The United States on Monday responded to recent promises by the Ethiopian government that it would allow some humanitarian access into the Tigray region, saying that words are important but action is what is needed.
“Late last week the Ethiopian Government told the UN that it would allow trucks to drive for the first time in more than six weeks,” a journalist began his question to State Department spokesperson Ned Price during a press briefing in Washington. “Obviously, we’ve seen the Ethiopians allow Obasanjo to come in and out, Kenyatta and Feltman, and yet not a single truck has moved in since the promise that was given late Thursday night. Do you believe an apparent shift in the Ethiopian Government’s tone is legitimate or a ploy to buy time?”
Price said the United States government is looking for action and not mere words, adding that it would welcome any action that would facilitate delivery of assistance to the people in need.
He said, “Well, we have consistently said that we welcome words but what we’ll be looking for is action, and that includes in the context of humanitarian access and humanitarian deliveries into Tigray and to northern Ethiopia. We would welcome any action from the Government of Ethiopia that would allow lifesaving humanitarian assistance to reach all of those in need in Tigray and across Ethiopia regardless of ethnicity. We have not seen, as you alluded to, any action that would indicate that these trucks can safely transport lifesaving humanitarian supplies.
“Moving trucks with relief supplies is just one of many steps that are necessary to help the millions of people across the region who are in need. We know and we have heard from humanitarian aid organizations that they need to be able to move fuel, to move cash, to move food, to move other supplies in order to operate programs that distribute these lifesaving and essential supplies once they go into Tigray and Amhara.
“We have repeatedly and increasingly urgently called for all parties to allow and facilitate unhindered humanitarian access, and we are alarmed, as we have said over the course of the last week or so, at the detention of UN and NGO staff and drivers, which is yet another obstruction of humanitarian aid. Humanitarian aid, humanitarian access must be allowed so that these aid workers can work free from harassment, free from intimidation, and of course, free from detention as well.
“Let me make one other point because it is just incredibly important in the context of Ethiopia. This is a challenge that we are engaging on. It’s a challenge that will be high on the agenda when Secretary Blinken meets with President Kenyatta and is in the region, is in Kenya and the continent this week. But the security situation in Ethiopia continues to be tenuous. Earlier this month, we – our embassy went on ordered departure. Our embassy is still open, but we did go on ordered departure. And since earlier this month, we have gone from recommending to urging Americans to avail themselves of the commercial flight options that continue to be available out of Addis to leave the country immediately.

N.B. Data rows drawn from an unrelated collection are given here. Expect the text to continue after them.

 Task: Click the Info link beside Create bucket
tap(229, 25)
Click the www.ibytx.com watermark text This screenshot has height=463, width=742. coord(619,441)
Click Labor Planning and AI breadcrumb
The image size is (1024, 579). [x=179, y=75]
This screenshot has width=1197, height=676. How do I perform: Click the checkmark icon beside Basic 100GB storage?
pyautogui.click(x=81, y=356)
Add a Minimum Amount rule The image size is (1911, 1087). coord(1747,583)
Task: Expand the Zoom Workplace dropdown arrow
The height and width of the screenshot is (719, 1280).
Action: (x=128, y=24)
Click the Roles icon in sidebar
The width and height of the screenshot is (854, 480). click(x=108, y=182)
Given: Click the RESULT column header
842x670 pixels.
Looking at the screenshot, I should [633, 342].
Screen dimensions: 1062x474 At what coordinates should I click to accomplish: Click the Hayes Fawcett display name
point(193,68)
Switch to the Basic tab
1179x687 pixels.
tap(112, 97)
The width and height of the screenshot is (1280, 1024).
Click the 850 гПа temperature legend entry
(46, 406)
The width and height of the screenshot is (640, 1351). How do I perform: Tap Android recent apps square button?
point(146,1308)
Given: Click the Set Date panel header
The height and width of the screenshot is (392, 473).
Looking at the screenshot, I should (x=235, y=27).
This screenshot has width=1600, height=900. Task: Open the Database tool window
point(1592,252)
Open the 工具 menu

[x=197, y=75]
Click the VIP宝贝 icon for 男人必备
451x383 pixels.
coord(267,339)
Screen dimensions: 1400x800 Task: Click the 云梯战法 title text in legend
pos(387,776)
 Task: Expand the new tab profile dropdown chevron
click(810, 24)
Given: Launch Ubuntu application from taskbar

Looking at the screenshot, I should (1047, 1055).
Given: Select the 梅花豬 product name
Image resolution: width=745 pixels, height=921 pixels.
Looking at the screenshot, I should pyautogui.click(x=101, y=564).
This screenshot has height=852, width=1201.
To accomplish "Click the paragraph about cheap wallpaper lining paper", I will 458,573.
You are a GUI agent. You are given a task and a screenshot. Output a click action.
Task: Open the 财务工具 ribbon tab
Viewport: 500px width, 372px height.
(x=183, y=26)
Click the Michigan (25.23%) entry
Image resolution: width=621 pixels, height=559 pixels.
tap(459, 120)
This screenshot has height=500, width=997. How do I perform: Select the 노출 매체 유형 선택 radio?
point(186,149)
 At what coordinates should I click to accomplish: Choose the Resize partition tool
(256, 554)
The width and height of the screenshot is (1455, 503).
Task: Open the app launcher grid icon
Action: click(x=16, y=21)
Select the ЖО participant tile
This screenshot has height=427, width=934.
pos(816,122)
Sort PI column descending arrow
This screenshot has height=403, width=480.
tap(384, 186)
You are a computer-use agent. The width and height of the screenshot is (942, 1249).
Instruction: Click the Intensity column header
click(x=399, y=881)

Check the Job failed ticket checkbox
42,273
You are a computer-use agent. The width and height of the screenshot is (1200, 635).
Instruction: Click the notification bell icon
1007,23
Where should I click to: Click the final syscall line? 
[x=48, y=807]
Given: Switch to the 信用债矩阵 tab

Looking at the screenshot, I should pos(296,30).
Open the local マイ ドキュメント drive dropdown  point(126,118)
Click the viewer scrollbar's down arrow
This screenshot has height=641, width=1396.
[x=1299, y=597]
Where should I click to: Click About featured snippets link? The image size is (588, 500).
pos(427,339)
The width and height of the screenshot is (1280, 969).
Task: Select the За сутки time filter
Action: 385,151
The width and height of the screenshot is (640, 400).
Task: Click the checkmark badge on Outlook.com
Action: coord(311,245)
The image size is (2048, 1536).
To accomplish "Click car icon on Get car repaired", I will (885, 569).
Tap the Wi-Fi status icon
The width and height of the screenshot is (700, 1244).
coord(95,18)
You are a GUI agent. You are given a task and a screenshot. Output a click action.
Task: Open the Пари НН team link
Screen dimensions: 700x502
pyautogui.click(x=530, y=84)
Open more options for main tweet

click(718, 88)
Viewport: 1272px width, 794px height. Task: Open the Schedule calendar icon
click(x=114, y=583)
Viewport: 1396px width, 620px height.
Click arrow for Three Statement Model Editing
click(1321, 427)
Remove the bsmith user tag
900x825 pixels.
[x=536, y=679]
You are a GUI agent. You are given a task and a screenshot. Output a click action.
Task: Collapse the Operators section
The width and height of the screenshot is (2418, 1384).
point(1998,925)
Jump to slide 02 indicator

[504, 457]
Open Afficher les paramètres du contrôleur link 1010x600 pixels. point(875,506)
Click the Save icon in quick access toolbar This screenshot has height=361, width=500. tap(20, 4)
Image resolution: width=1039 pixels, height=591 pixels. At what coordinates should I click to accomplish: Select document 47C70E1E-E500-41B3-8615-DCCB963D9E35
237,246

“We are doing that not because we are pessimistic about the prospects for peace, but because we are practical, and these options are still available today. There are days this week where nearly two dozen commercial flights will be available. We understand from the embassy that there is excess capacity on these flights. The embassies’ American – section of American Citizens Services has been – has actually extended its hours. It’s open seven days a week. We are providing repatriation loans. In other words, we are actually up-fronting the costs of return tickets or tickets – airfare out of the country so that Americans can avail themselves of this option.
“I think there may be a misperception that what we saw in Afghanistan is something that the U.S. Government can undertake anywhere and everywhere in the world. What we saw in Afghanistan was unique; it was extraordinary. It was something that this administration had not done before. It is something that no administration had done before. In the military-led airlift of nearly 125,000 individuals, the context of Afghanistan was unique. The context of Afghanistan is not something that the U.S. Government can replicate elsewhere.
“And so that is why we are being explicit in urging Americans to avail themselves of these plentiful commercial options. The security situation in and around Addis continues to be stable. And there is no reason that Americans should wait until the last minute or that anyone should expect that we may be in a position to undertake something similar to what we saw in Afghanistan. The conditions, the context is just quite different.”